The failure of the Washington state Legislature to pass a capital budget despite extending its work into three special sessions has left the Chehalis Basin Flood Authority in a state of financial uncertainty, board member Ron Averill said last week.
Averill, who represents the city of Centralia on the Flood Authority board, made up of representatives from more than a dozen local jurisdictions impacted by flooding, briefed the Centralia City Council on the issue Tuesday, July 25.
“The Flood Authority is totally funded by the capital budget,” Averill told The Chronicle last Friday. “The new biennium just started on the first of July.”
However, the Legislature adjourned without passing a capital budget. Averill said the Authority might have to wait until January to receive promised funding.
“As a result, there’s been no new money come into the Flood Authority,” Averill said.
He said the Authority expected $9.6 million for small projects and $50 million for restoration and research from the state capital budget for the newly formed Office of the Chehalis Basin.
The state’s capital budget funds construction and repair of public buildings and the purchase of land, and also grants money to local governments or nonprofit organizations for infrastructure, housing and cultural projects, according to the Washington State Legislature.
The Flood Authority has about $13 million left over from the last biennium capital budget allocated for several ongoing projects, he said, but will likely not receive any funding for new projects through January, when the Legislature reconvenes.

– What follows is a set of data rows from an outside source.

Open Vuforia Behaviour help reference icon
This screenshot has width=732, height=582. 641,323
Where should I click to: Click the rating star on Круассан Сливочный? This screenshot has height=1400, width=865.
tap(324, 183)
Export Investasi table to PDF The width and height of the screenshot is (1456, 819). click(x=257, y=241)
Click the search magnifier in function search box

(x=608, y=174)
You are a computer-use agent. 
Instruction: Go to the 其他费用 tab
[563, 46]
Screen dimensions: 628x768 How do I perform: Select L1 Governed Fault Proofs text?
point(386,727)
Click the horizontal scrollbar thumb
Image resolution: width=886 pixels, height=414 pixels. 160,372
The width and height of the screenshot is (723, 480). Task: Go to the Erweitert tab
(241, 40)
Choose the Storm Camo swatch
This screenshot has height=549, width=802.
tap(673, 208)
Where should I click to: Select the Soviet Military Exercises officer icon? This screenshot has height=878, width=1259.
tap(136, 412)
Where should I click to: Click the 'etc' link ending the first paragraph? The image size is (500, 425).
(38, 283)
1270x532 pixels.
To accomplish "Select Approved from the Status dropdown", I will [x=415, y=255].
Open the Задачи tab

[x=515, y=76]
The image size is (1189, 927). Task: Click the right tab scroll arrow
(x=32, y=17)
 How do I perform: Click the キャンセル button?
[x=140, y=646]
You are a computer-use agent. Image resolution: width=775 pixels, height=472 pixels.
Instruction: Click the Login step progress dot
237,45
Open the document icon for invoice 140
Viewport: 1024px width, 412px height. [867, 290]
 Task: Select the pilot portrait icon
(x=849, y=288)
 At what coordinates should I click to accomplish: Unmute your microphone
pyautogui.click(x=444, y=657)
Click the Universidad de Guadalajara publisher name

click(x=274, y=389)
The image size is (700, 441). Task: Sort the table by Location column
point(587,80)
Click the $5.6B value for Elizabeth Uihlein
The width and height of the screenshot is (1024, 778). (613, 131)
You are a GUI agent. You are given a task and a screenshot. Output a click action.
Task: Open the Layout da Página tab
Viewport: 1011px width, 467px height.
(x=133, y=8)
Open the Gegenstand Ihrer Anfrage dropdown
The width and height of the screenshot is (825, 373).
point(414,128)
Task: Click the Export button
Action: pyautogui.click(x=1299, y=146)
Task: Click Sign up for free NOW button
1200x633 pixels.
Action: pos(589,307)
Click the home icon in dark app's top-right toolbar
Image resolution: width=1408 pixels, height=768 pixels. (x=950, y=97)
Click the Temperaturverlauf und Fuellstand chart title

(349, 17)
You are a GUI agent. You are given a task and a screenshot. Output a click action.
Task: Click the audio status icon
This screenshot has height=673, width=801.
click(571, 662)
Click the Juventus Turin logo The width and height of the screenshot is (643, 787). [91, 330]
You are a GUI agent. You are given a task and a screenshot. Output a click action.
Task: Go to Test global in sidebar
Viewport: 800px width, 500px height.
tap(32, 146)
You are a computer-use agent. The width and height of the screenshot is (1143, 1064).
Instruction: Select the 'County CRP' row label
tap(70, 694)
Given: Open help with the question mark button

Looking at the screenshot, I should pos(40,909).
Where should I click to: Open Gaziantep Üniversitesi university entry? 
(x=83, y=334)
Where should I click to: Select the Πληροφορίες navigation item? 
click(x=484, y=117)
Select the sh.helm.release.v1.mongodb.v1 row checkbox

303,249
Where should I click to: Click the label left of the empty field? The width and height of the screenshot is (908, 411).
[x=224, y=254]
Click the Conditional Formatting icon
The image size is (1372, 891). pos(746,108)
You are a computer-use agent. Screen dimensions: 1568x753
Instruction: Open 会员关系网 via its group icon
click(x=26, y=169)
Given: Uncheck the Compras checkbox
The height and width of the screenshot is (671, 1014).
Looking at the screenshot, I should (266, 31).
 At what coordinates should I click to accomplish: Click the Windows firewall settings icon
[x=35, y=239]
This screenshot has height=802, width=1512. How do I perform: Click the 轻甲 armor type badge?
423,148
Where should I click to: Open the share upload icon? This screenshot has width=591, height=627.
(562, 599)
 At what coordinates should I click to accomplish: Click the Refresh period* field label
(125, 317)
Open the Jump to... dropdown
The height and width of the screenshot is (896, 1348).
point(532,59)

Projects that will be put on hold include the second part of a two-phase flood-control effort on Centralia’s China Creek and a wastewater project in Grays Harbor County, Averill said.
Averill said some have suggested allocating the $13 million for different uses to keep the flood authority going. No decisions have been made on that yet, he said.
“Until we know what the decisions are, the answer is there’s no new projects that will start,” he said.
J. Vander Stoep, a Chehalis attorney, member of the Office of the Chehalis Basin Board and a Flood Authority alternate board member, said he expected the state Chehalis Basin programs such as the aquatic species plan development or permitting for a water retention facility might be affected.
“How much and how fast? I don’t even know what all the alternatives are yet,” he said.
Vander Stoep noted that it is possible the state Legislature will approve the capital budget before January.